By Lisa Johnston
New products on display at the American International Toy Fair, held in N
The Smithsonian American Art Museum next year will host an exhibit called the Art of Video Games. The event, running from March 16, 2012 to Sept. 30, 2012, will cover the 40-year evolution of video games from 1981 to 2011.
Eighty games from this period will be on display from all the major vendors and genres. These were chosen via an online survey that recorded 3.7 million votes generated from 119,000 visitors from 175 countries. The complete winners list can be viewed here. Five games will be set up for visitors to play: Pac-Man, Super Mario Brothers, The Secret of Monkey Island, Myst, and World of Warcraft.
As a person who spent way too much time and quarters in the game room at The State University of N.Y. at Plattsburgh in 1982 and before that as a degenerate high school student who skipped class to go to the Hobby Shop in Greenlawn N.Y., I have a bone to pick with a few of these selections.
First, where is Asteroids? Asteroids and Space Invaders were the two huge games from the early ‘80s. Space Invaders never thrilled me, it was too static and I hated the music. My next big problem is the absence of Galaga. This is probably my favorite game of the period, more so because I was good at it than for the true enjoyment factor it brought to me. I know this sounds bizarre. Why spend money on something that was not your favorite? Because I could get my name on the Top Scorers list. DUG. While this did not get me as many dates as one might think, it did give me a higher standing among the other gamers.
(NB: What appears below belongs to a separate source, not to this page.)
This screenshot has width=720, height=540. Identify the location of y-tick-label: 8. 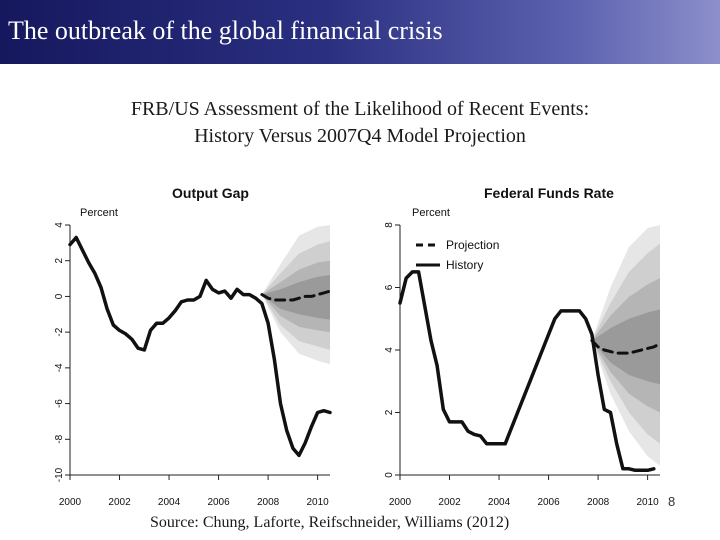
(390, 225).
However, Missile Command, which was bested by the detested Space Invaders by the voters, was by far my favorite. Perhaps because it touched upon (loosely) the Cold War that was then raging, perhaps I have a need to be a hero and save my cities from the total destruction or it was the very cool and innovative for the time track ball control.
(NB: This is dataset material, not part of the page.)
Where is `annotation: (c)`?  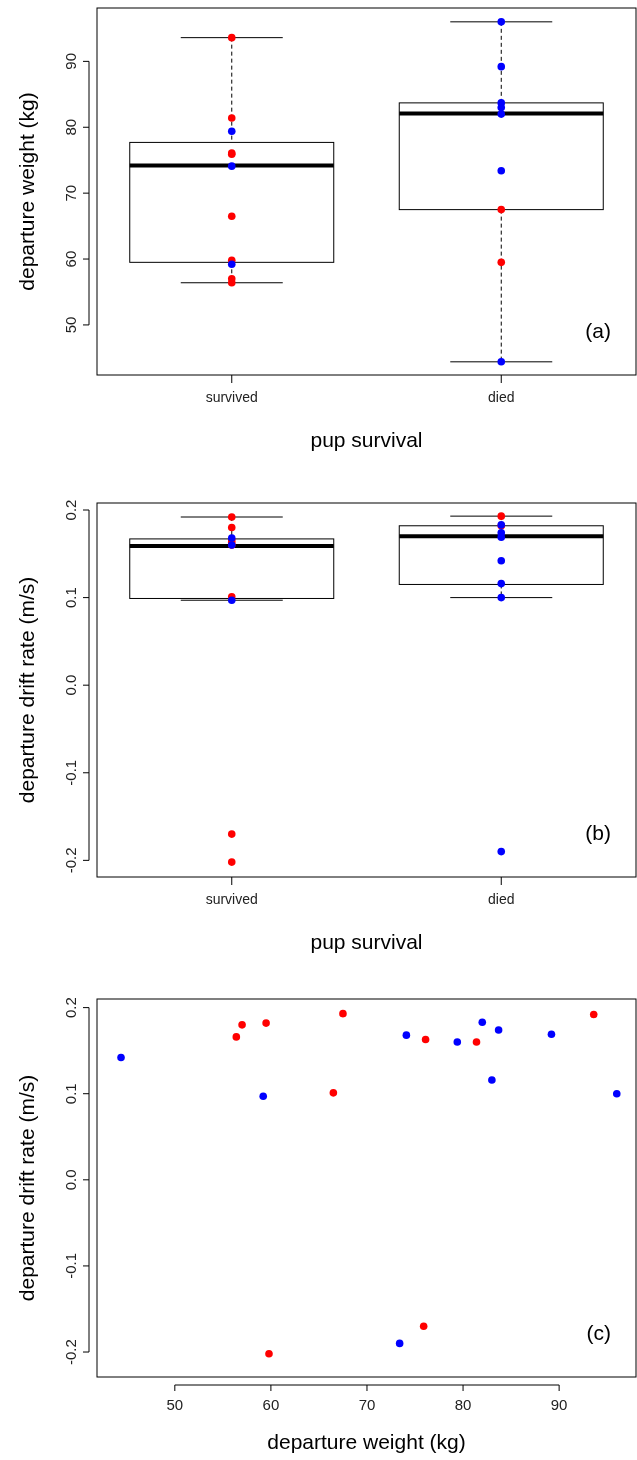
annotation: (c) is located at coordinates (598, 1332).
Time has dimmed my memory so I cannot say for sure which reason led me to pour much time and money into this wonderful machine.
I do agree with several of the winning choices. I did like Defender, a tank game, that eventually led me to join the Army, (kidding) and Zaxxon.
After having spent so much time as a gamer in my teens and early 20s I have pretty much turned that chore over to my son who plays a bewildering number of games on an even more bewildering number of devices.
There are a few games I’m still addicted to that are not mentioned here. Gary Grigsby’s Pacific War and the relatively new Plants vs. Zombies.
PacWar came out in 1991. I still have the original 3.5-inch floppy. It is a strategic-level recreation of the Pacific War during World War II. The player controls everything from manufacturing to fleet, air and ground units. The game had a loyal following on Matrix Games for many years, some of the loyalists even revamped the code to make it more fun. To this day I will bring it up once every six months or so, usually after I see something on The History Channel.
I think I like Plants vs. Zombies for the same reason Missile Command proved so attractive. I have a hero complex and the desire to stop zombies from eating my brains.
I was also surprised no flight simulation games made the list. RockBand and Guitar Hero are also absent.
It is a very cool gesture to have this exhibit displayed at such a lofty museum. While I’m not so sure about the art aspect, I do think video games are now an intrinsic part of every guy’s life and should be celebrated as such.